Curley también se pasó gran parte de su carrera política entrando y saliendo de la cárcel, acumulando un verdadero catálogo de delitos probados, irregularidades y acusaciones, desde fraudes y enchufes de todo tipo hasta la venta de indultos a presos con posibles, pasando por diversos accidentes de tráfico en los que se vio implicado con su coche oficial, causados con toda probabilidad por su inmoderada afición a la bebida.

Muchos de sus éxitos electorales se produjeron poco antes de ingresar en prisión o apenas meses después de ser excarcelado y en al menos una ocasión se dio la curiosa circunstancia de que sus conciudadanos le votaron para un cargo público mientras cumplía una pena.

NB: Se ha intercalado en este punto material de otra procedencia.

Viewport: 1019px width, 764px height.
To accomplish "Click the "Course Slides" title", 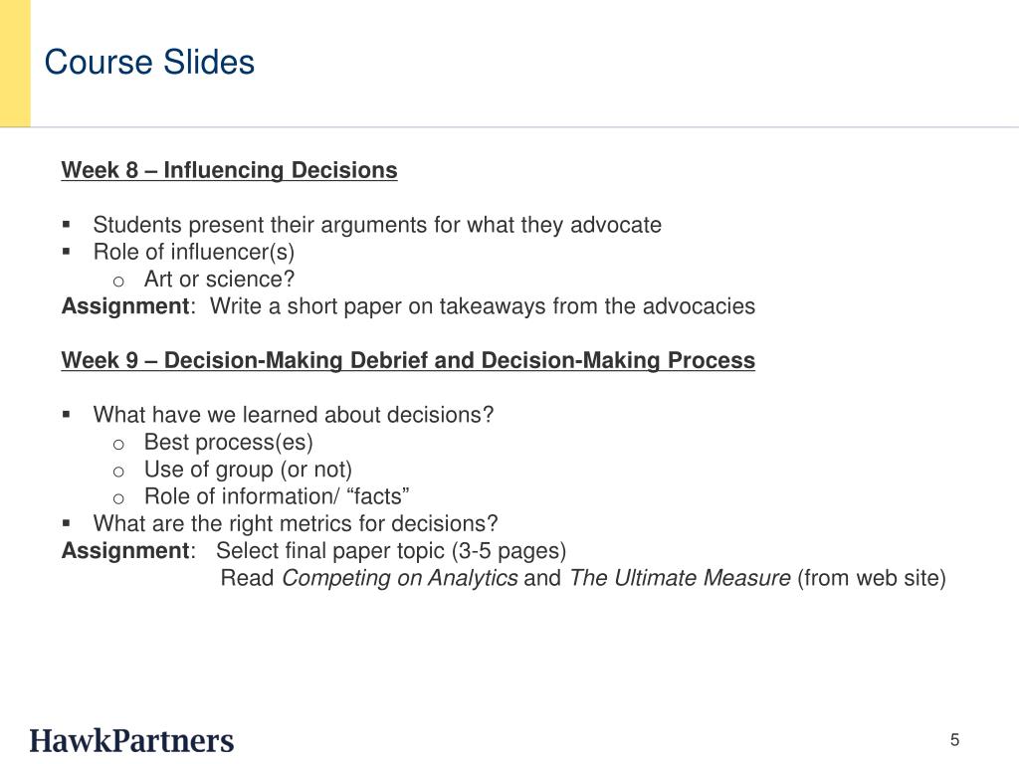I will [x=149, y=63].
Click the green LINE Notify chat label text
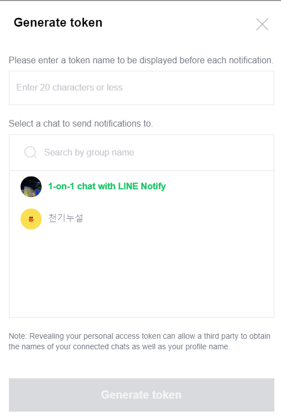The height and width of the screenshot is (417, 281). click(x=107, y=187)
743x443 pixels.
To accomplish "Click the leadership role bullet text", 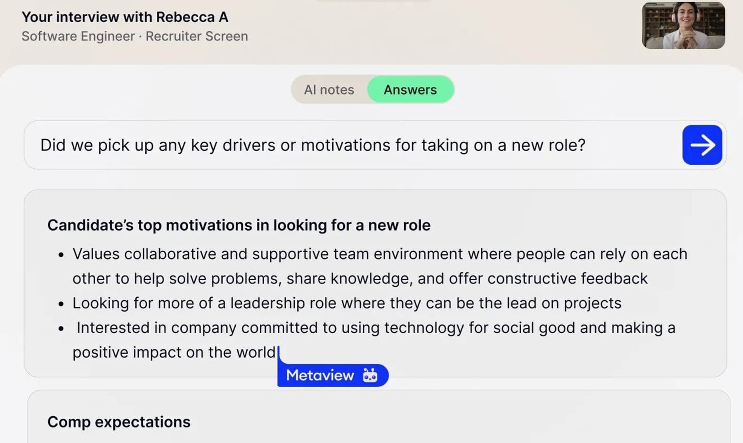I will coord(347,303).
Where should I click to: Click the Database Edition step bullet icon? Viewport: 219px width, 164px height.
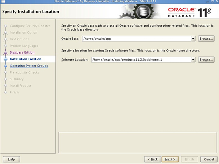[x=5, y=53]
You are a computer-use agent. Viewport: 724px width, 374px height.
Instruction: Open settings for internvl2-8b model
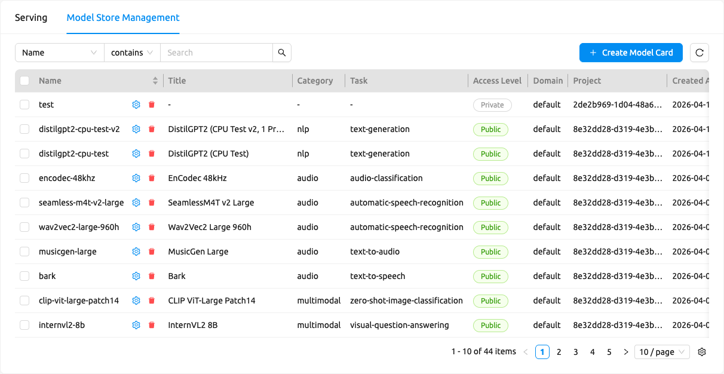coord(136,325)
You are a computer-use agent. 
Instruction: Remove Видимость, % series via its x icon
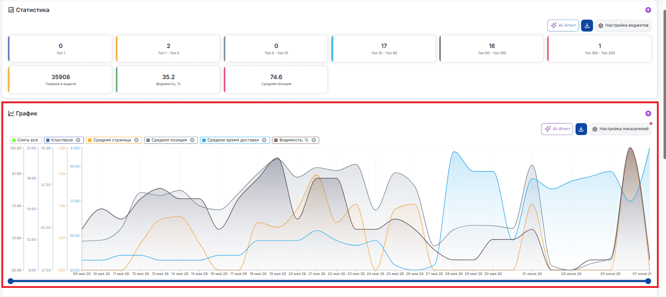313,140
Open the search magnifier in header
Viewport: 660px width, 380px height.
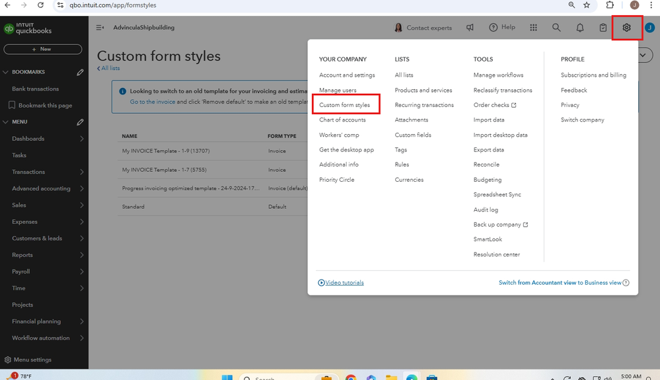click(556, 28)
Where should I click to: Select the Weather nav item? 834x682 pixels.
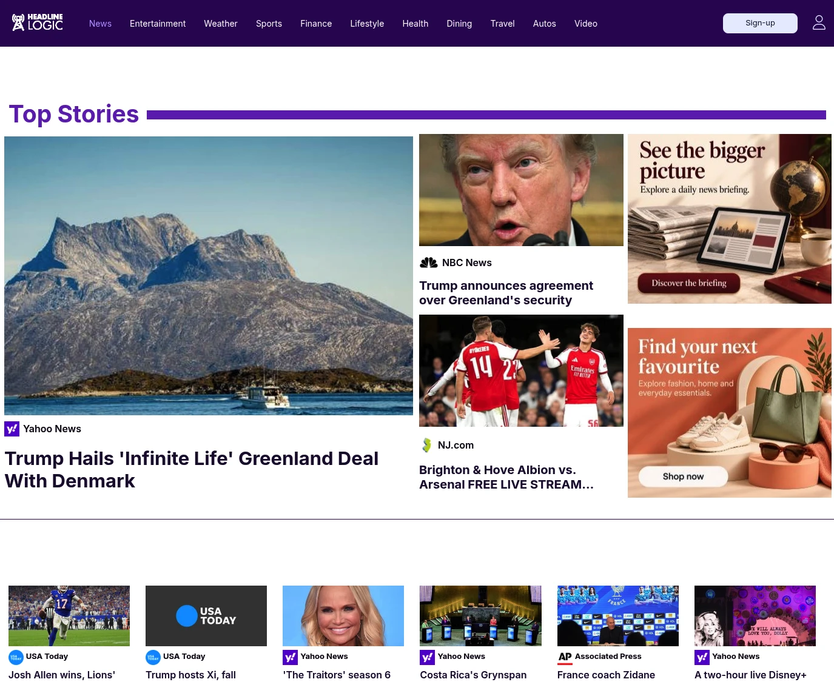[x=221, y=24]
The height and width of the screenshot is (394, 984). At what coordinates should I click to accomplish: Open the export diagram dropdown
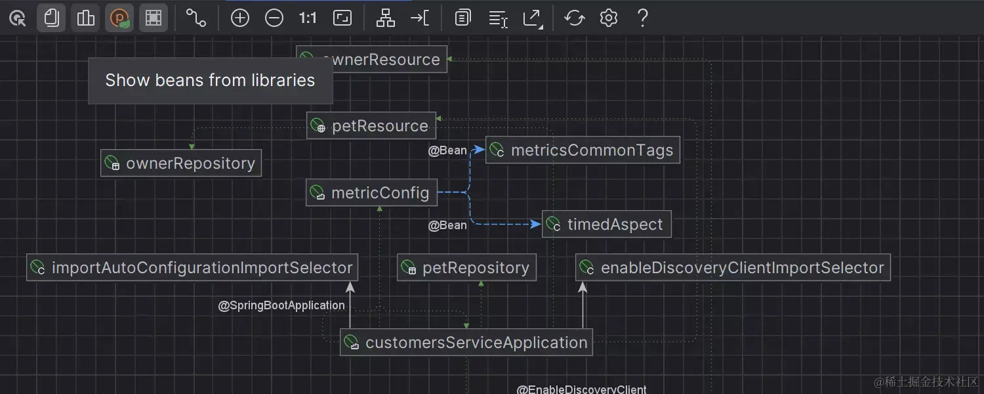click(533, 18)
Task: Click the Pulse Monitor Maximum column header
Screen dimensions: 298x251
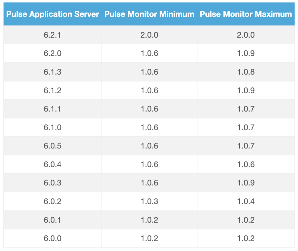Action: point(246,14)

La inmensa popularidad de Curley, hijo de inmigrantes irlandeses, estaba basada en su denodada lucha por mejorar las condiciones de vida de los más desfavorecidos, que en aquellos años eran legión. Pero fue también la excepción que confirma la regla; en Estados Unidos - y en el Reino Unido aún más-,la simple sospecha de que un político pueda estar metiendo mano en la caja suele ser el certificado más seguro de defunción política, con independencia de lo que dictaminen los jueces. Antes de que quedara probado en un tribunal de justicia, con todas las garantías legales, que Rod Blagojevich, gobernador de Illinois, había coqueteado con la idea de subastar el nombramiento del sucesor en el Senado de Barack Obama - una prerrogativa que le correspondía, el nombramiento, no la subasta-el Parlamento estatal lo destituyó fulminantemente.

En otras latitudes, sin embargo, parece cobrar carta de naturaleza la peligrosa falacia de que el veredicto de las urnas prima sobre cualquier otro tipo de consideraciones legales. El ejemplo supremo es, por supuesto, Silvio Berlusconi, elegido primer ministro de Italia tres veces en los últimos 15 años, a pesar de que sería harto difícil encontrar a un solo ciudadano de su país que no considere que Il Cavaliere ha violado sistemáticamente la ley - otra cosa es que sus delitos hayan prescrito-o que haya legislado, nunca mejor utilizado el término, pro domo sua.

Evidentemente, como Hugo Chávez en Venezuela o los hermanos Kaczynski en Polonia, la emergencia de estas figuras esperpénticas sólo puede explicarse como reacción del electorado a clases políticas globalmente ineptas y/ o fracasadas o como actitud de pueblos que se niegan con contumacia a aceptar sus respectivas realidades nacionales. Argentina y Japón pueden ser dos casos emblemáticos; es muy difícil reprochar a algunos dirigentes peronistas o del Partido Liberal Democrático nipón - que ya se sabe que ni es un partido, ni es liberal, ni tampoco democrático-que saqueen decididamente las arcas de sus respectivos estados cuando son perfectamente conscientes de que eso tiene un coste político nulo. La culpa residiría, en todo caso, en quienes los votan.

En definitiva, hacen falta estados fuertemente legitimados y sociedades civiles maduras para evitar que las urnas, por otra parte pilares insustituibles de la democracia, lo condonen todo; un ladrón es un ladrón, aunque gane todas las elecciones a las que se presente.